## Problem to solve
Please repeat each line from the one holding "Click the 口座区分 column header" through the final line of the data, exactly as it stands, with no pictures.
───── Material provided
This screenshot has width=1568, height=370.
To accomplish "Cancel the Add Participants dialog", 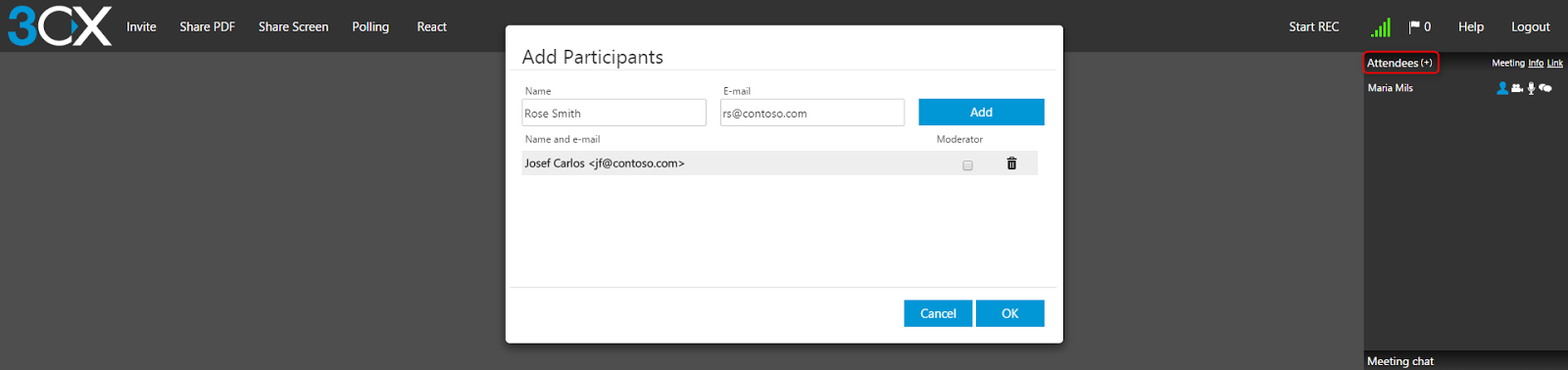I will [938, 313].
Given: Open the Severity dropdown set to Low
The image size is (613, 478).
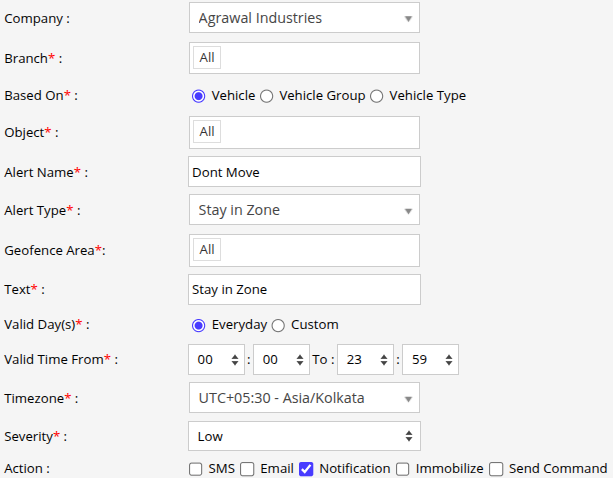Looking at the screenshot, I should (x=304, y=436).
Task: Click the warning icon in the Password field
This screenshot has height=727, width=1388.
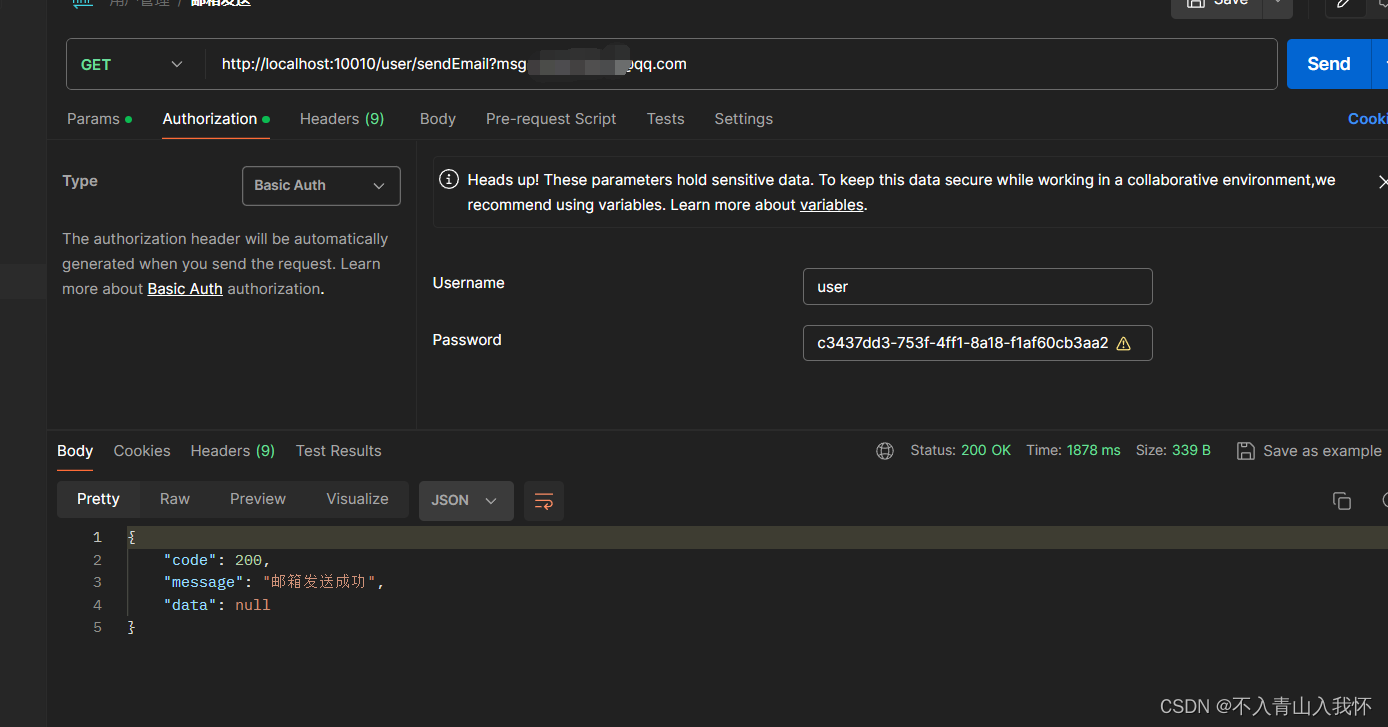Action: pyautogui.click(x=1123, y=343)
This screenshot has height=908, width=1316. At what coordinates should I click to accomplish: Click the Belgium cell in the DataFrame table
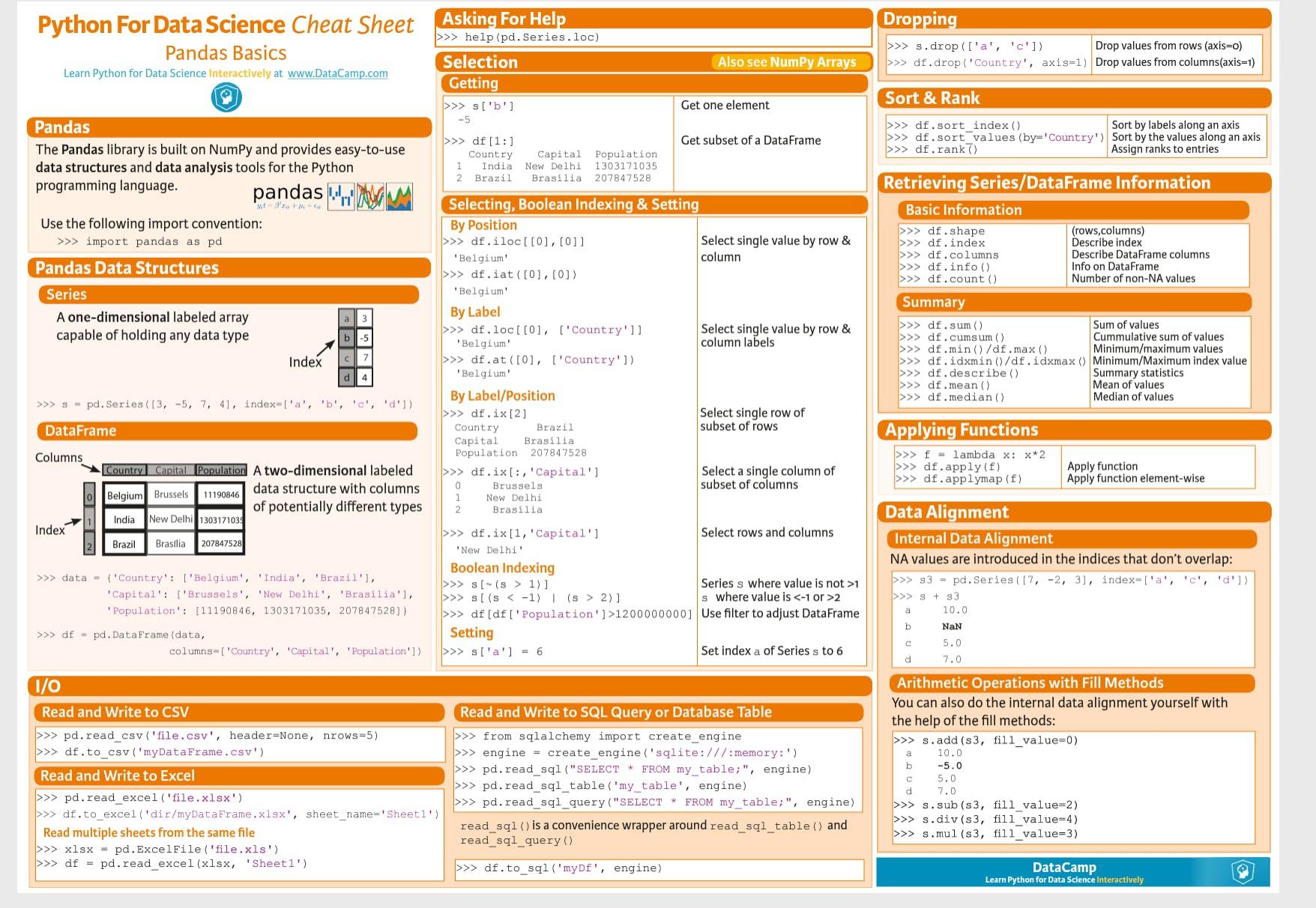pos(124,495)
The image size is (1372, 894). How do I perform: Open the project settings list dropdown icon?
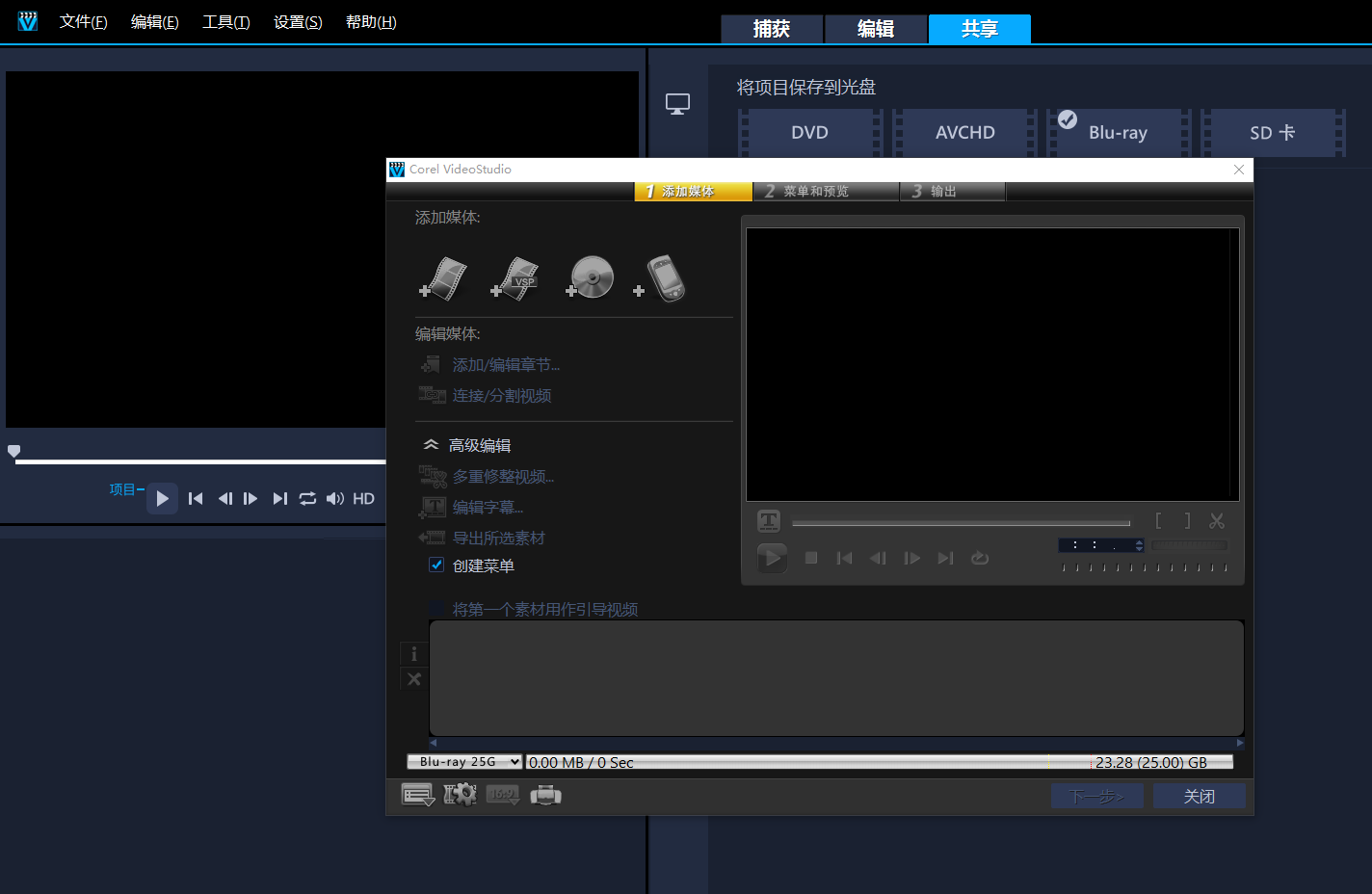pos(417,795)
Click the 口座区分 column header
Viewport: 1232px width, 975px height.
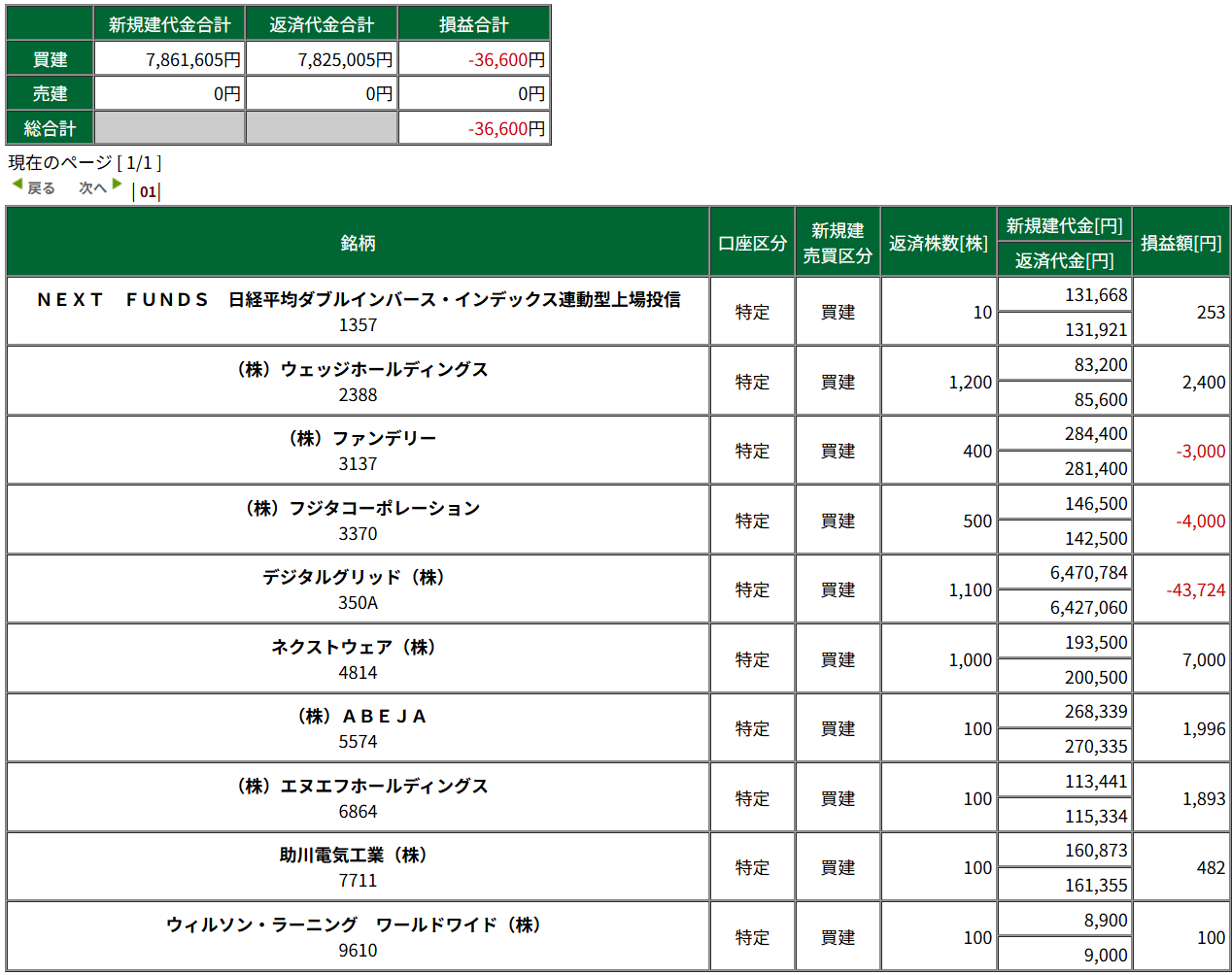coord(752,243)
──────────
## Result of the exercise
Click the 口座区分 column header
Viewport: 1232px width, 975px height.
coord(752,243)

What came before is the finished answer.